In those days, the 90th was called a green regiment but we got just as hungry if there was nothing to eat as a regiment that was ripe and ready to pull. So, Rogers and I and our appetites held a council of war and the council resulted in an order for fresh meat to season our coffee and beans with. I detailed myself to hunt for a porker which I knew to be close at hand. There was an old Rebel who lived in the big house on the hill nearby and the house had a porch in front. Green recruit though I was, I had noticed a fine lot of porkers roosting under that porch.

Harker’s brigade of Wood’s division was camped all around that house and the tug of war lay in how to get one of those pigs under the porch. I finally went up near the porch and began picking up some old boards as if to make a fire and by some means or other just at that time the hogs under the porch got scared and started for the woods.
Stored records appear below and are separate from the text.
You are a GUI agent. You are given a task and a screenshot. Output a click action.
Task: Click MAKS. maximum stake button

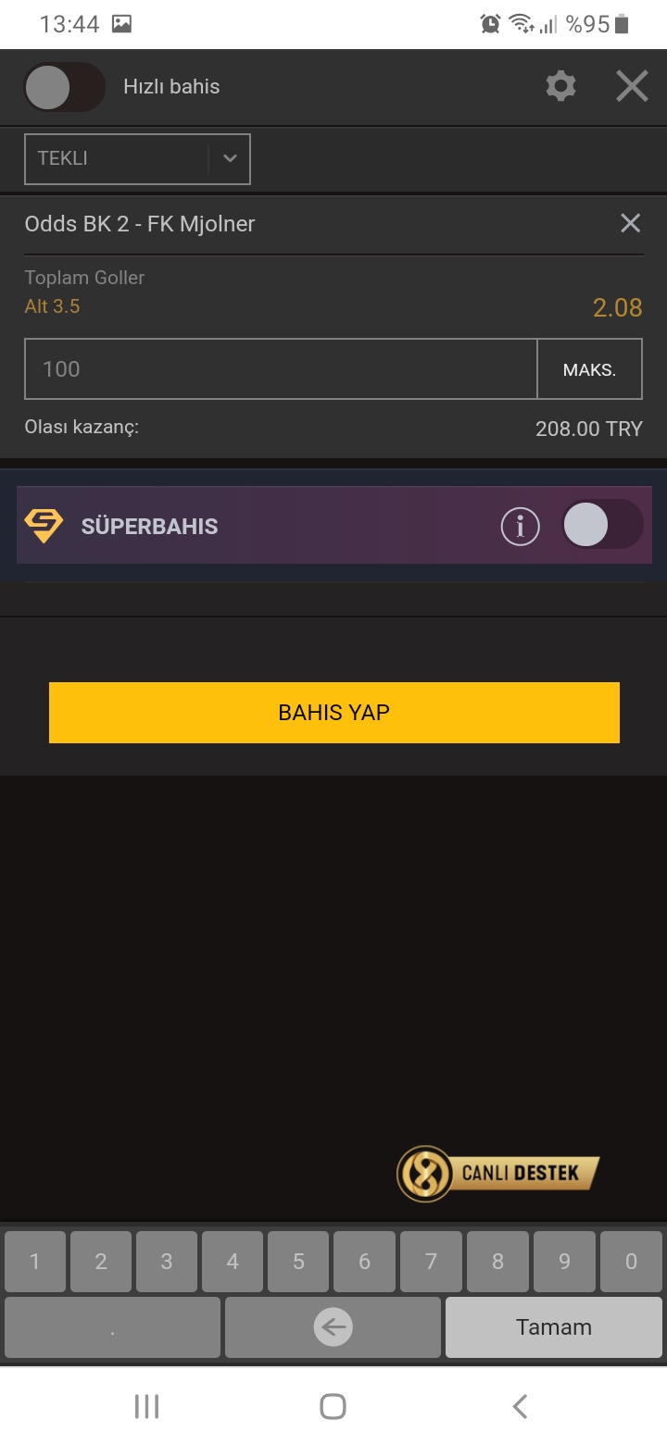(589, 369)
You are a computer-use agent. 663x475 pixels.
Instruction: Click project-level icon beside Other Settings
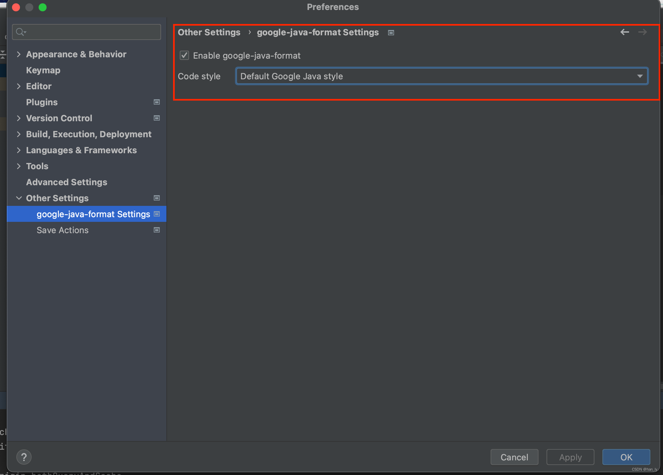(x=157, y=198)
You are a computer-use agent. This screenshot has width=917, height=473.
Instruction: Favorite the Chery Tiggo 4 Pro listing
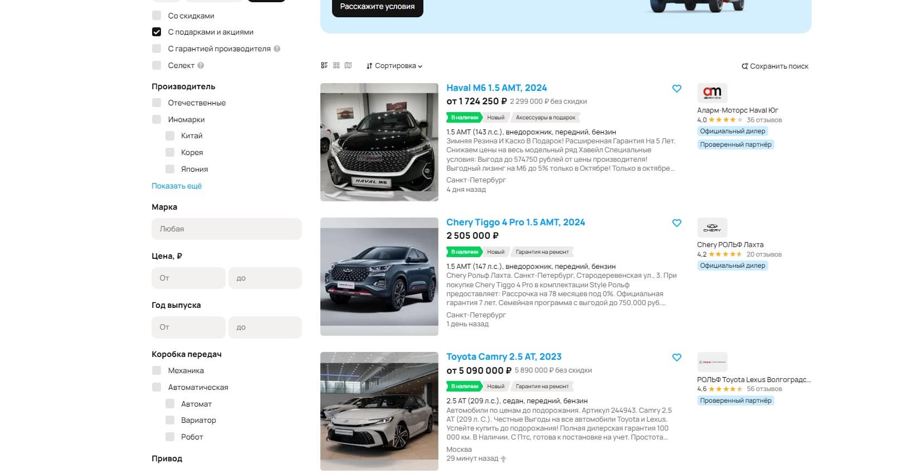pyautogui.click(x=677, y=223)
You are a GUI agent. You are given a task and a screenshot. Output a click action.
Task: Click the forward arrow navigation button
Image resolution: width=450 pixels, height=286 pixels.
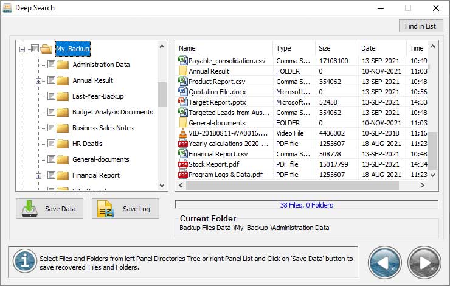[423, 263]
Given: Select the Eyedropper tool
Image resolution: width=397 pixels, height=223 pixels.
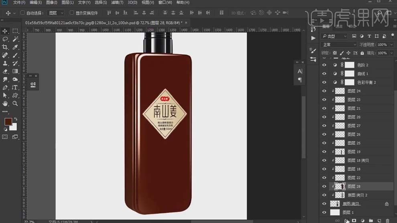Looking at the screenshot, I should [15, 47].
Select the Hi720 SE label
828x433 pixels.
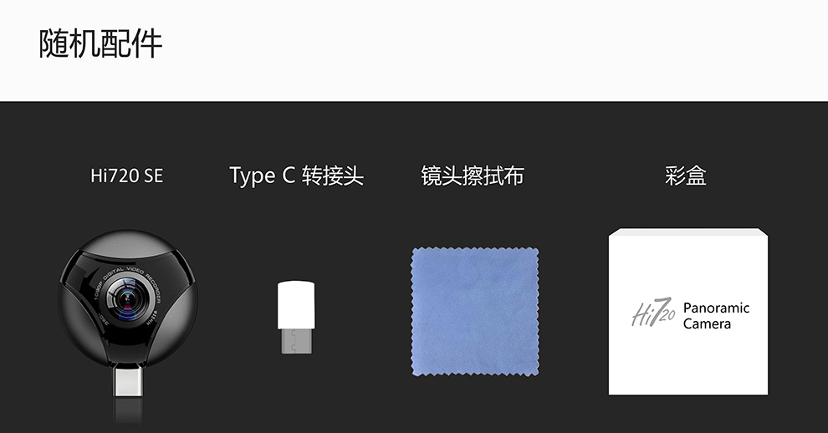coord(127,176)
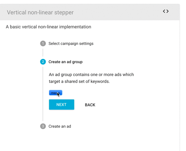Image resolution: width=186 pixels, height=151 pixels.
Task: Click the connector line between steps 2 and 3
Action: point(43,94)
I kept in sight of them with my kindlings until they got through the camp, then I dropped the wood and got ready for business. The pigs were driven up on the side of the mountain and I got a fine one.

The three color bearers of the 90th Ohio at the end of the war with David C. Goodwin standing at center. 


By some unexplainable coincidence, Rogers was soon on hand with a mule and a couple of corn sacks and we soon had our forage in camp. We had unfortunately left head and hide on the spot and some of the 65th Ohio coming along and observing the relics reported the matter to the old Rebel; he in turn reported to Colonel Young of the 65th Ohio. He sent out a guard to hunt for the hog and the guard found the hog cooking in our camp kettle. The colonel wanted to take the hog but Rogers said, “No, that is our meat and when it is cooked, we’ll look after that part of the program.”

“Who is we,” asked the colonel.

“Rogers and I,” I said.

“Then I have got you,” the colonel said.

“And we’ve got the hog,” said Rogers.

We were promptly marched to Harker’s headquarters where for the first time we came in contact with regular army officers. The General [Harker] was standing in his tent door, the guard reported, and the General said, “Well you have got a couple of hog thieves.”

Sitting down on a large stone in front of his tent, he turned to us and commanded, “Attention!” When we failed to come to that position, he repeated his command when I simply said, “Talk away, we are listening.” And when in answer to his question we told him we belonged to the 90th Ohio, he said, “You green troops it appears to me came for no other purpose than to plunder and steal. What did you come out for anyway?”
          “We came out to fight for our country,” said I “and we’re not going to starve doing it if we can find plenty of hogs.”

“Don’t you dare talk back to me,” said he.

“Don’t ask us questions if you don’t want them answered,” said we.

“They don’t know anything. Take them to the guardhouse,” Harker said.

“We know a fat hog when we see it,” we responded as the guard took us out of his presence. We were taken to the guardhouse and chucked in with ten or a dozen of the 65th. We lay around until noon getting acquainted with the boys when we were marched back to the wagon train to look after our pork which the teamsters had finished cooking.

Our good old friend Colonel Young came over from headquarters and made it his business to propose to divide the pork for us. But we respectfully informed him that as we were paying for that hog, we’d do the dividing ourselves.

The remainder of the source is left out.